[Rows of pointing data]
#####
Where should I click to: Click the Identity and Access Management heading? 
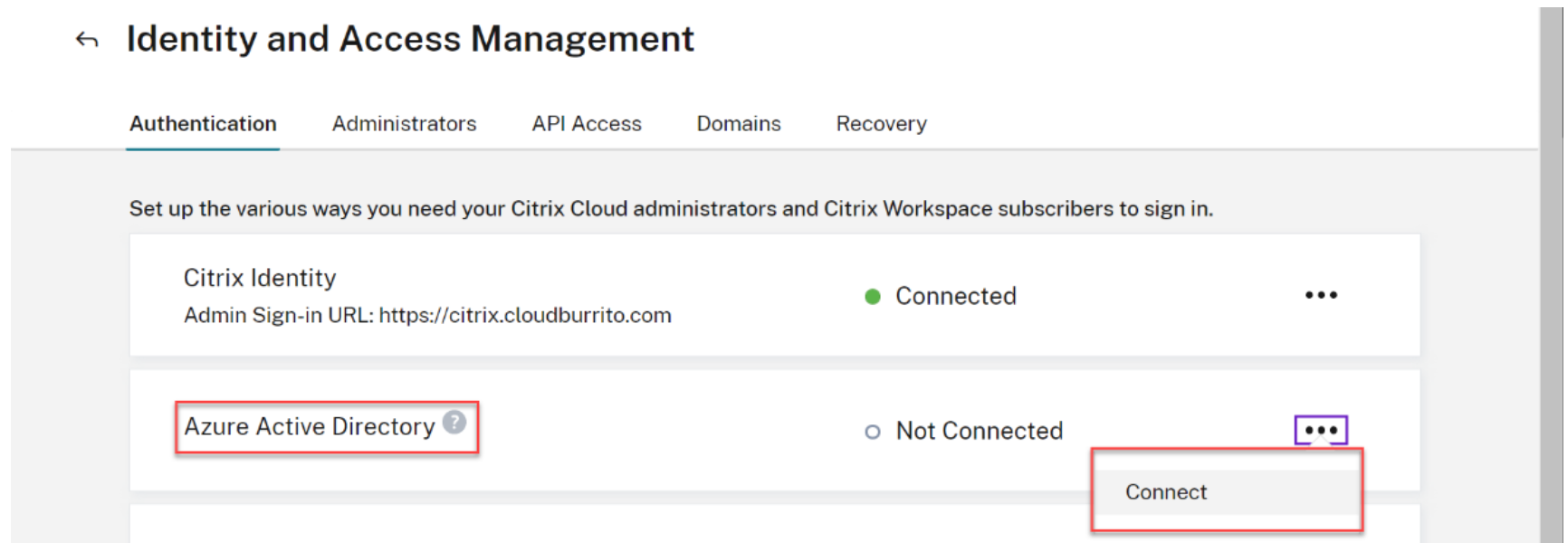(x=410, y=39)
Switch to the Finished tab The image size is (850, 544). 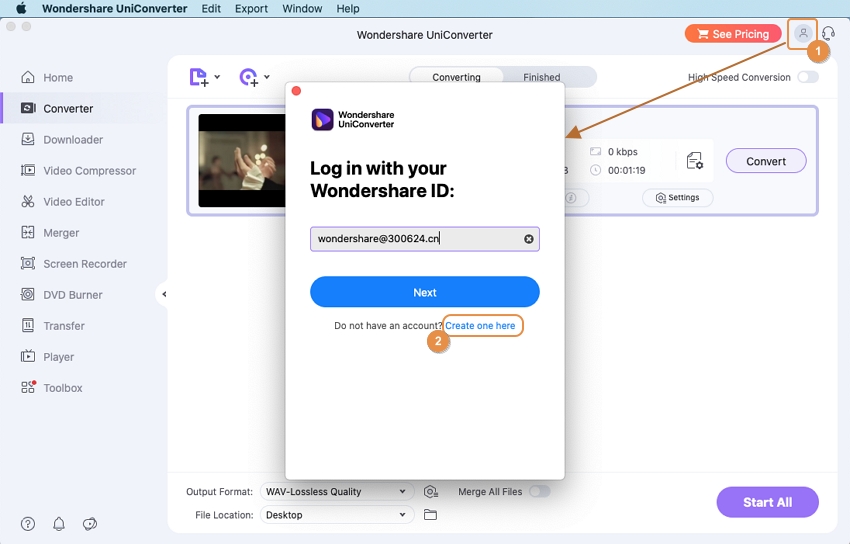click(541, 77)
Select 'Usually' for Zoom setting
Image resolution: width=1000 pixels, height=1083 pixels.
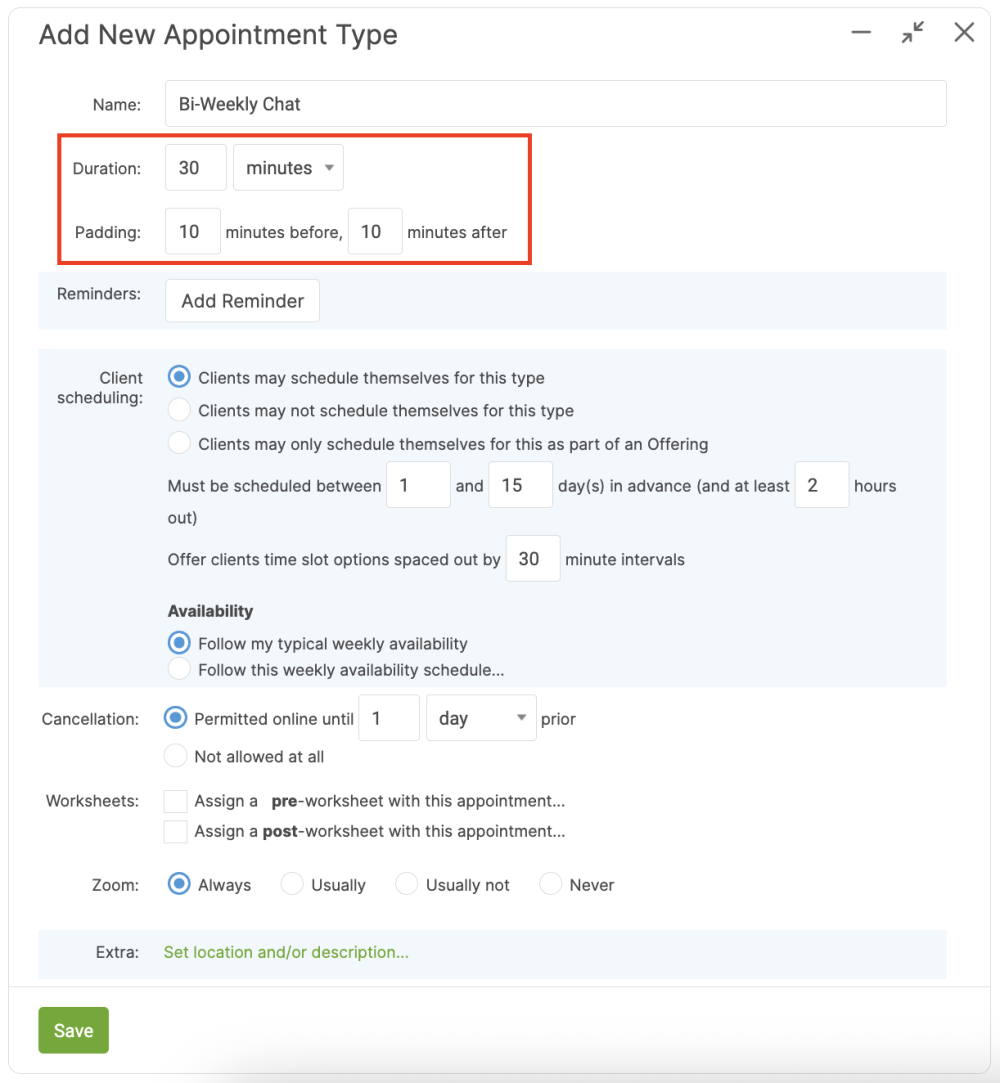(x=292, y=884)
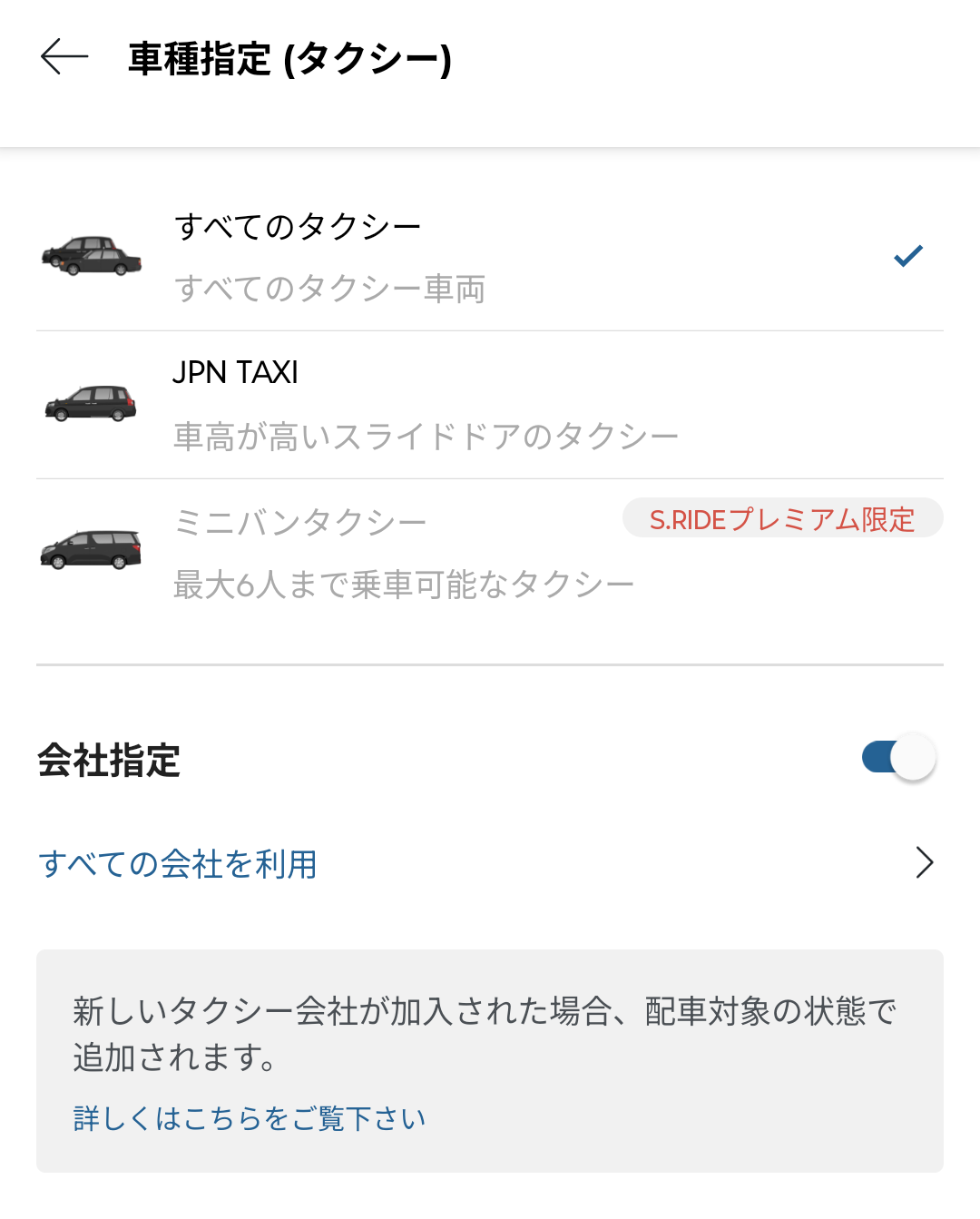980x1219 pixels.
Task: Click the 会社指定 section heading
Action: [109, 761]
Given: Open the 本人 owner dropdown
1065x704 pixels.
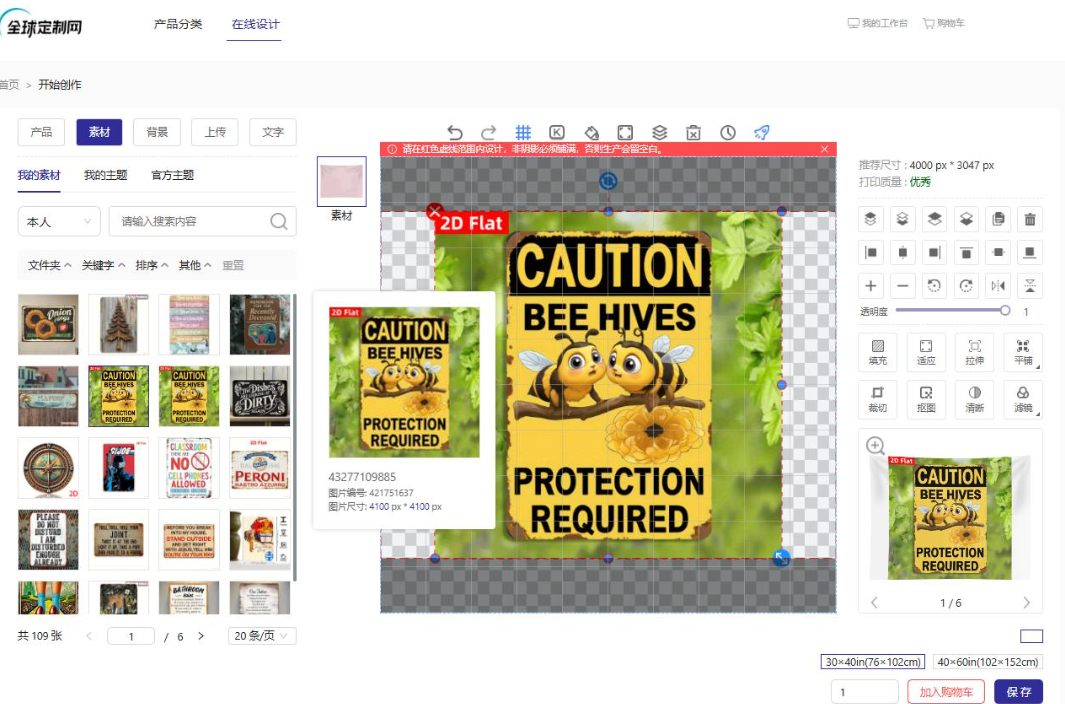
#####
→ **What the task requires**: Reproduce verbatim the material from the line containing "Given: Open the 本人 owner dropdown" through the end of the material, with both ends included. Omit the pictures.

→ **The completed task**:
Given: Open the 本人 owner dropdown
1065x704 pixels.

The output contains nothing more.